When I conceived the idea for my last book, I knew that it was going to be set here, in the Sonoran Desert, and I knew that it would need a germ of a central myth, and I did a lot of research to find the right one and to handle it in a culturally sensitive way. Because the work was to be regional, I couldn't ignore the region's history. I found maybe a half dozen different versions of the same myth (all native American stories, but all different, and all localized to different parts of the country and different peoples) but I deliberately left out any really complete telling of the legend because I wasn't looking to co-opt someone else's culture; I just wanted to put the right monster into the scenery. Where I include the bare bones of the myth, I have a Navajo character collect the Pima Indian tale from a Tohono O'odham character.

At the same time, because of the regional nature of the story, I felt like what would have been really racist would be to not include native American characters. (I notice that I'm always saying "native American," and I notice that all the native American people I've ever met call themselves "Indians." FWIW.) I was nervous about any suggestion of racism if my characters fell flat and examined every word for stereotypes. I felt like I knew enough Navajo people to do justice to a character who left the reservation as a teenager to explore the world, but I needed a lot of research into the local people, the O'odham. I was lucky to find 2 books of poetry, in English and O'odham, written by a popular local poet, Ofelia Zepeda. I studied her use of language more than anything else--the words and phrases that seemed to have the most power in her poetry--and tried to tease out the most important values communicated. I was even synchronicitously lucky enough to stumble upon her in person, giving a small reading, and got to meet her afterward and talk for a few minutes. For the most part, the characters I created were those who fit into the landscape and I didn't need to belabor their Indian-ness, but I took great care with the storyteller character, ensuring that she was not a stereotype.
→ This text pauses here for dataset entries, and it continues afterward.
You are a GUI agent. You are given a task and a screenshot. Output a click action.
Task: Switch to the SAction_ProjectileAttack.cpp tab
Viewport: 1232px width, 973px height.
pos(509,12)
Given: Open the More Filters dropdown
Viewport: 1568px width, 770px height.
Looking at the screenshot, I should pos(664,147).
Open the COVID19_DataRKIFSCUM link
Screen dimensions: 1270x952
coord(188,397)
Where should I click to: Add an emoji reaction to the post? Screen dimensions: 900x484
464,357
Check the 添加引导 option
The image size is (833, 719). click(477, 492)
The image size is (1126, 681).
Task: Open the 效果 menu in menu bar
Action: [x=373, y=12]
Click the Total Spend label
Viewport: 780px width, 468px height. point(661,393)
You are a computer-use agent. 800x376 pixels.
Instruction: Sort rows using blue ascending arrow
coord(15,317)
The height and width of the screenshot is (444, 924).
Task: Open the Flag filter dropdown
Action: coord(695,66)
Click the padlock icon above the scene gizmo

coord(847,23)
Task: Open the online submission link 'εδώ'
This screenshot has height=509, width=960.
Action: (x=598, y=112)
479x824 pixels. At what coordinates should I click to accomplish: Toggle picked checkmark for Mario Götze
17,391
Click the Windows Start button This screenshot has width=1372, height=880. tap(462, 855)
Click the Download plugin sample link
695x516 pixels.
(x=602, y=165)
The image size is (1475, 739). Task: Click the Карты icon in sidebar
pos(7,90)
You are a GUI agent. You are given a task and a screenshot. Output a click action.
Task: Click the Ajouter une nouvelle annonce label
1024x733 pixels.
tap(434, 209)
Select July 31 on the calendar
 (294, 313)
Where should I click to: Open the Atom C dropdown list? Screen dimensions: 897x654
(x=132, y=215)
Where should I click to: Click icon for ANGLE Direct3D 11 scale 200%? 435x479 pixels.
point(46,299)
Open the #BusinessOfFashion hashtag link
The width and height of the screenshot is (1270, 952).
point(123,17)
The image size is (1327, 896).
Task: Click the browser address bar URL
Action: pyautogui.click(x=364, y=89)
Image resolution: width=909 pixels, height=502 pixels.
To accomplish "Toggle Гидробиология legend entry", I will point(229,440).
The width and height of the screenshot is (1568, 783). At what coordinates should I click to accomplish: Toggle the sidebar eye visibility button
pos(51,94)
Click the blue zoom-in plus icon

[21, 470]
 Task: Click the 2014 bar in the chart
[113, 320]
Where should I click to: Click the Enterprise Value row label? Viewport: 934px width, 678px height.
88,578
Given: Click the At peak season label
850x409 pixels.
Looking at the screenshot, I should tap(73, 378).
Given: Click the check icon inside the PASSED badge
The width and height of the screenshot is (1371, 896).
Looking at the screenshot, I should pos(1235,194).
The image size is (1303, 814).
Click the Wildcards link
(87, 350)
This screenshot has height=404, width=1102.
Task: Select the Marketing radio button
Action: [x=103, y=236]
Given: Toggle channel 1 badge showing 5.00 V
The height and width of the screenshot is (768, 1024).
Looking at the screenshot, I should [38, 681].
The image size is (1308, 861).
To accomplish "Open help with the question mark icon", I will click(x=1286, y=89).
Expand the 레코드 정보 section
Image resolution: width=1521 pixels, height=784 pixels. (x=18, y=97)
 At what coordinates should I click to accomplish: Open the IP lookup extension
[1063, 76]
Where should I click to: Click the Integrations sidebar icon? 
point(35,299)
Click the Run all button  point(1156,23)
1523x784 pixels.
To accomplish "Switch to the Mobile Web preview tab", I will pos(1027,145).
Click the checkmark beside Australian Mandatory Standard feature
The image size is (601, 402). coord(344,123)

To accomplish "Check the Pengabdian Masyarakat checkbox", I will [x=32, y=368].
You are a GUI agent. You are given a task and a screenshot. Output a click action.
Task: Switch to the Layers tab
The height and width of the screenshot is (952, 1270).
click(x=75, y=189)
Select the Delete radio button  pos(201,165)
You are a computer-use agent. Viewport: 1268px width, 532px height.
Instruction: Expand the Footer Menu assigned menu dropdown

Still, there is always that space of being a privileged white woman and wondering if you're getting it right. On at least one occasion, Stu Dybek insinuated to me that the perspective of the privileged white woman was less interesting than pretty much anything. I would dearly love to see how a Tohono O'odham person interpreted the story. As it is, I only have Anna Redsand's stamp of approval (she grew up on the Navajo rez, although she is white, and writes quite a bit about it). I worked pretty hard to bring these characters to life, and it was gratifying to hear readers taking them that way. I wouldn't want to write Indians out of their own landscape!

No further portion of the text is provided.